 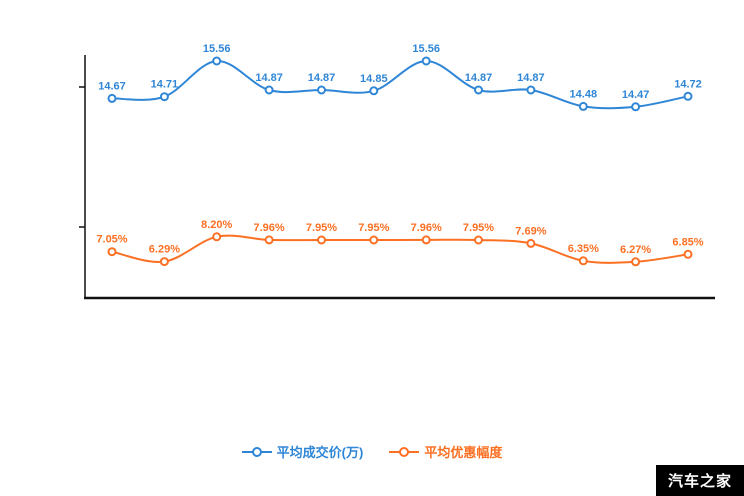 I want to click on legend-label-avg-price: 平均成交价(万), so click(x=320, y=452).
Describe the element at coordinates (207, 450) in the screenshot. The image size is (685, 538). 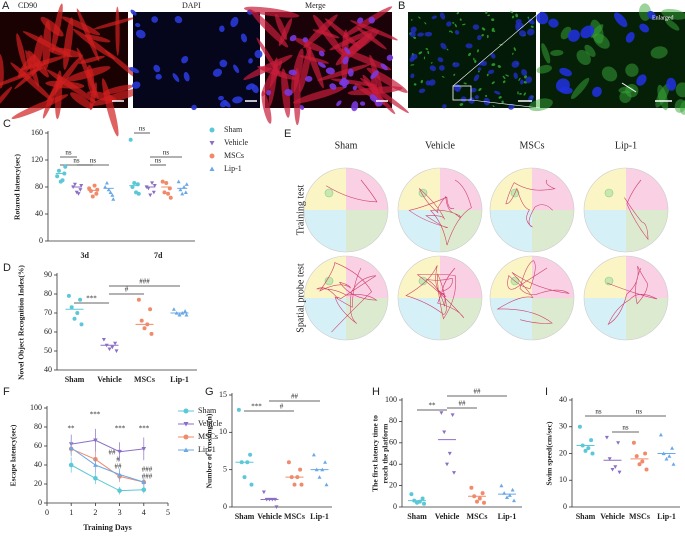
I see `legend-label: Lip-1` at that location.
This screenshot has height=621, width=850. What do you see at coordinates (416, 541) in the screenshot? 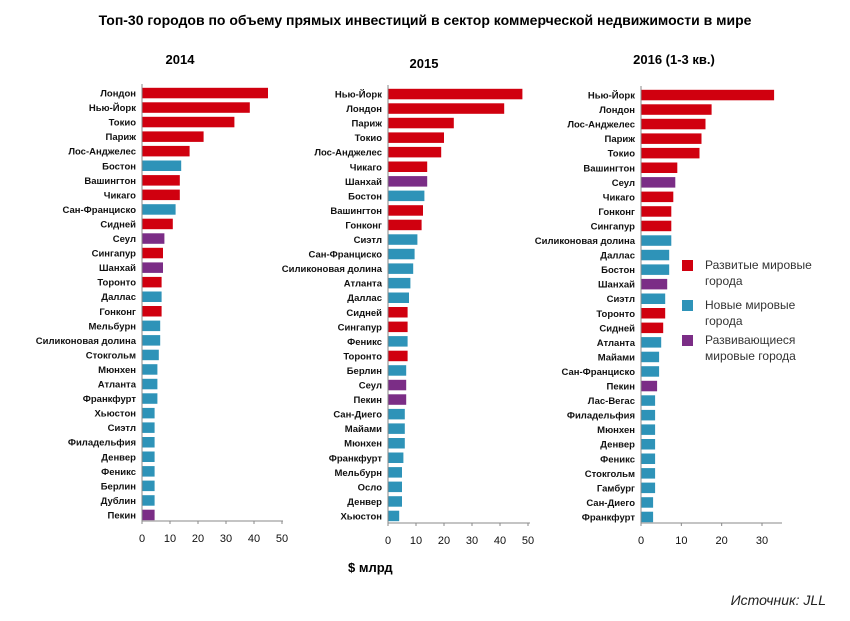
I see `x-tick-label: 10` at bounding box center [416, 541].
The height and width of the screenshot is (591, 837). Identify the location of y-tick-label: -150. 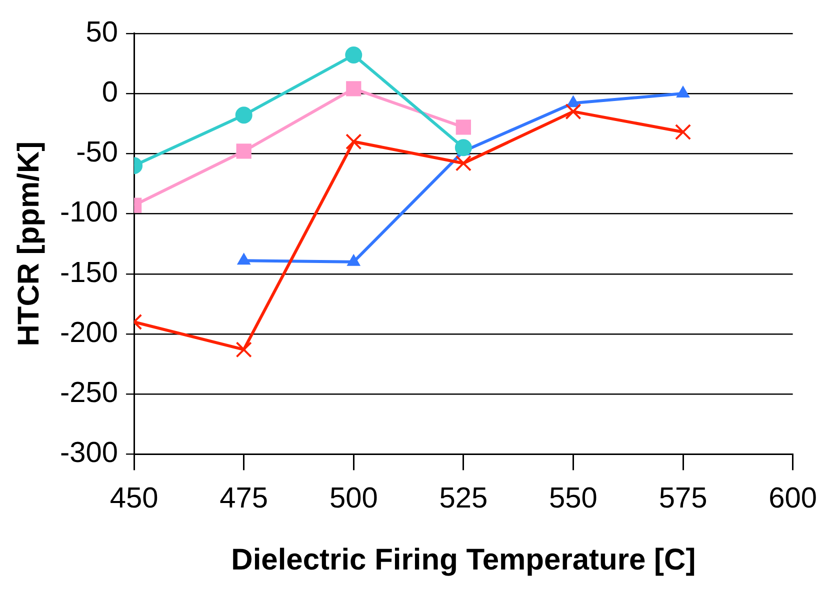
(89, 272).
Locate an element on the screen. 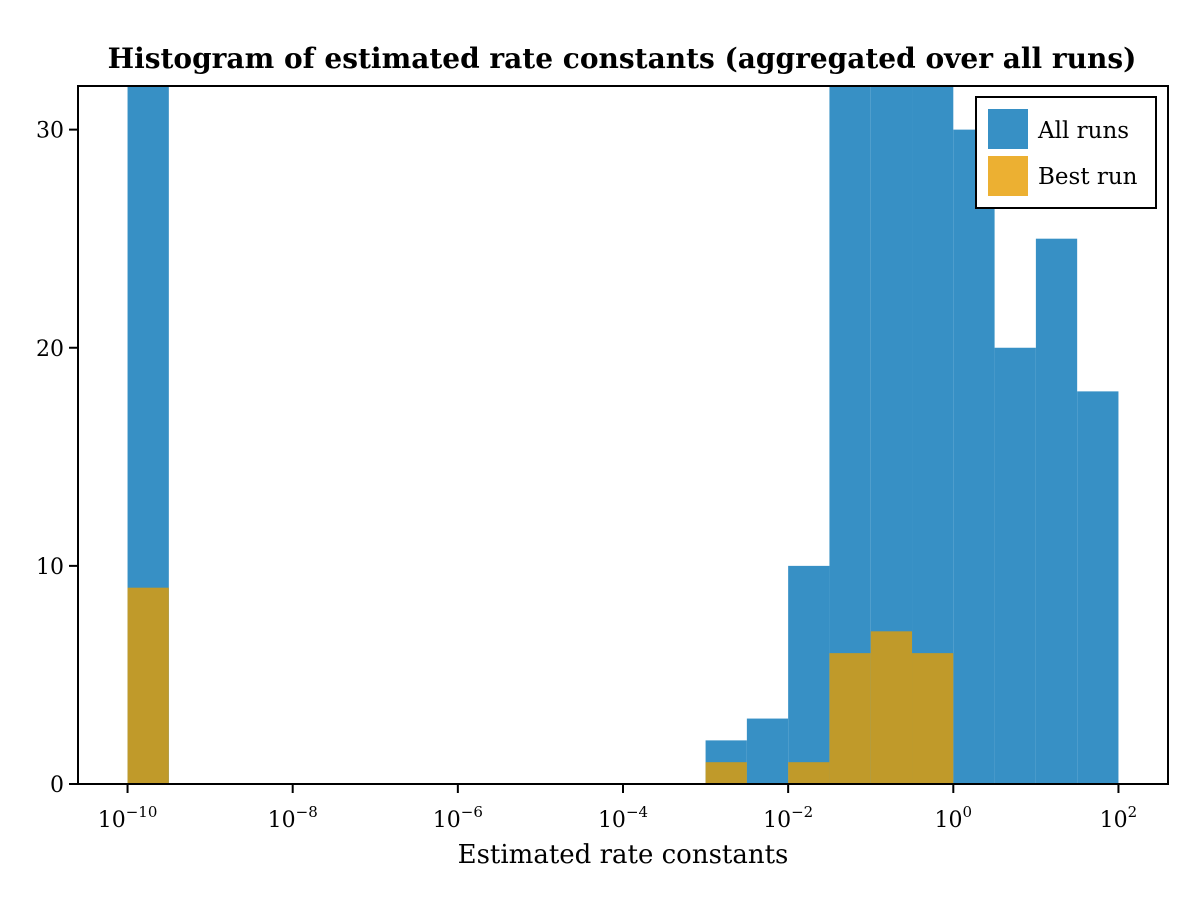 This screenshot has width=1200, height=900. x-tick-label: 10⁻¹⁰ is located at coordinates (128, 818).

_TO-DO ITEM_: Copy the listing word for word from the line with "Describe the element" to the line with "at that location.", including both of those lines. Leave the pictures out.

_OUTPUT_:
Describe the element at coordinates (207, 450) in the screenshot. The image size is (685, 538). 
I see `legend-label: Lip-1` at that location.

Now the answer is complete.